Flint-based Diplomat Pharmacy Inc. today announced a definitive agreement to acquire Leehar Distributors for a gross purchase price of $595 million, doing business as LDI Integrated Pharmacy Services. The transaction is expected to close in 30-60 days.
“Bringing on LDI is an even bigger step as Diplomat evolves from a specialty pharmacy provider to a broader health care company,” says Phil Hagerman, CEO and chairman of Diplomat. “LDI expands Diplomat’s ability to meet growing demand from small and midsize health insurers, third-party administrators, and self-insured organizations. We can give payors access to a robust specialty platform to manage this high-cost, fast-growing component of pharmacy benefits.”
The news follows Diplomat’s acquisition of National Pharmaceutical Services (NPS) on Nov. 6, giving Diplomat a proprietary claims-processing system and pharmacy benefit manager (PBM) capabilities. The acquisition of LDI positions Diplomat to become a highly differentiated specialty company and give health care payors access to specialty platforms the manage pharmacy benefits.
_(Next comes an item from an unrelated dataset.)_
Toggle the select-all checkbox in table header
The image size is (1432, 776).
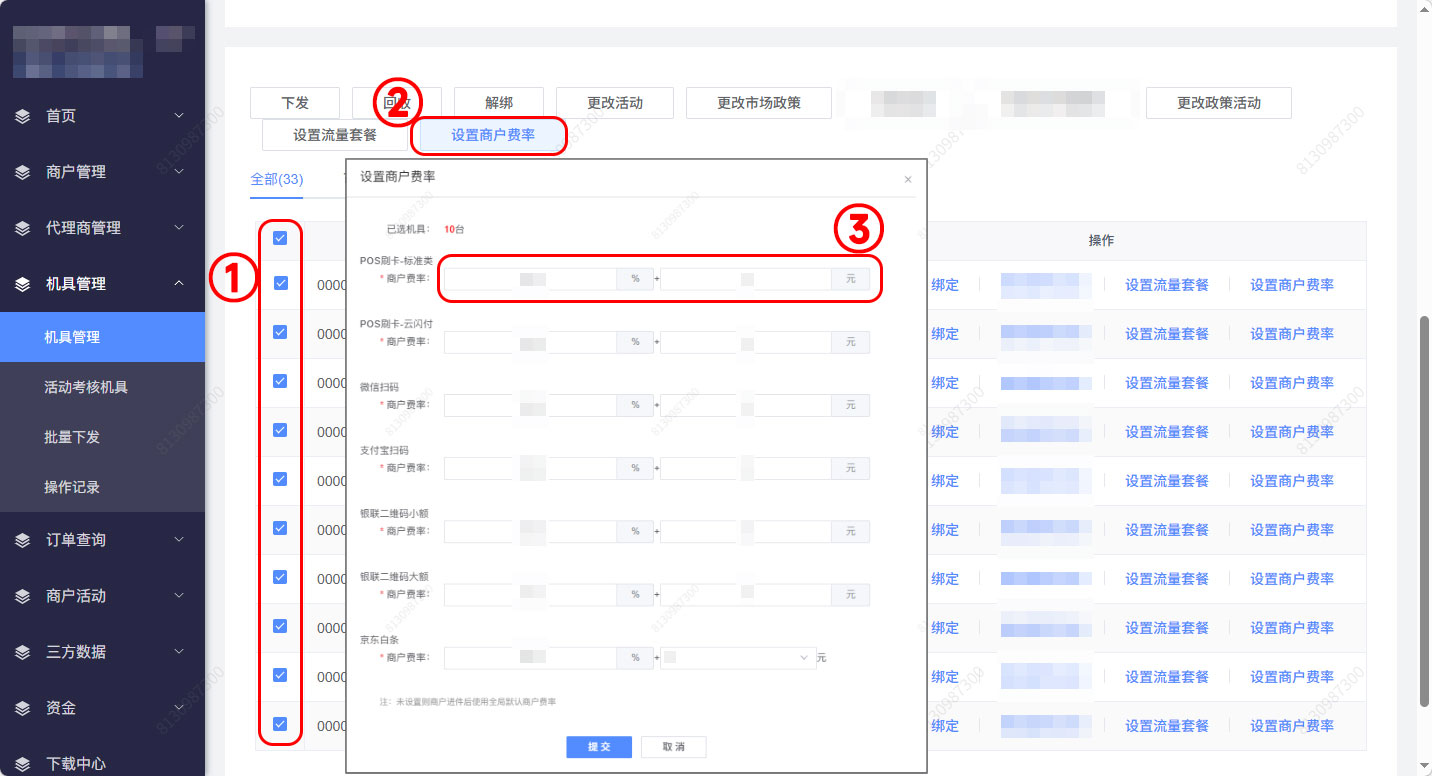pos(280,238)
“We now field a leadership team with decades of PBM and specialty experience,” says Hagerman. “The combined company will have the enhanced ability to serve middle-market payors hungry for a service model that helps patients achieve optimal well-being with complex therapies while delivering cost-containment strategies that impact pharmacy costs under both the medical and pharmacy benefit.”
Under the terms of the agreement, Diplomat will pay LDI $515 million cash and approximately $80 million in Diplomat common stock. LDI is expected to generate approximately $388 million in revenue and $41 million in adjusted EBITDA in 2017. The cash portion of the acquisition is expected to be funded by Diplomat’s new $795 million senior secured credit facility, the proceeds of which will also be used to terminate Diplomat’s outstanding credit facility.